I saw a lot of marketing on gaming websites and forums and such, but that's kind of preaching to the choir. Hardly saw any out in the real world.

"Better" is definitely a concern too. The one TV commercial I ever saw for the series gave absolutely no impression of what the game was actually like.
 

Man God

Non-Canon Member
You can't fault LBP 1 for a lack of marketing. They started showing it in tv ads months before the game launched.
 

jett

D-Member
Then LBP controls aren't floaty... it's inertia. Specially since it's all physics based to begin with.

Seriously though, what's the difference? What's "floaty" then?

That's why the controls are garbage. Entirely physics-based controls have no place in a platformer. Have no place anywhere but in driving simulators. Loathe that shit, personally. It just feels likes twitchy, unresponsive ass.

Someone said earlier that it feels like this game was designed by engineers and programmers. I think that was spot on.
 
The franchise launched when PS3 was still too expensive. See also: Resistance, MotorStorm, etc.

Uncharted seems to be the series that made it out alive, probably because of UC2 coming out just after the $299.99 price drop.

Uncharted is the series that made it out alive because it's head and shoulders above the other new IPs on PS3 in quality. Playing UC1 made people much more likely to buy UC2 day one and to push the game on their friends, which didn't really happen with games like Motorstorm (and the opposite happened, I suspect, for games like Killzone and LBP.)
 

El-Suave

Member
LBP 1 was too hard for casual Jump' n Run Players to stick with it.

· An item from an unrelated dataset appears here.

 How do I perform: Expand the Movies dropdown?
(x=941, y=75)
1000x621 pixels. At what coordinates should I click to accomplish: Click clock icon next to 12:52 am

Having a limited number of lives was a stupid idea for this kind of game. I'm talking from first hand experience because my niece wasn't able to finish it and she was turned off in the process.
 

jman2050

Member
Someone said earlier that it feels like this game was designed by engineers and programmers. I think that was spot on.

Hey now, we programmers are perfectly capable of designing good games!

We just have to know our own strengths and weaknesses and adjust accordingly is all.
 

Mooreberg

Member
Uncharted is the series that made it out alive because it's head and shoulders above the other new IPs on PS3 in quality.
That is a good point but I get leery on the quality to sales ratios. There seems to be a growing disconnect when you see the annual top ten seller lists.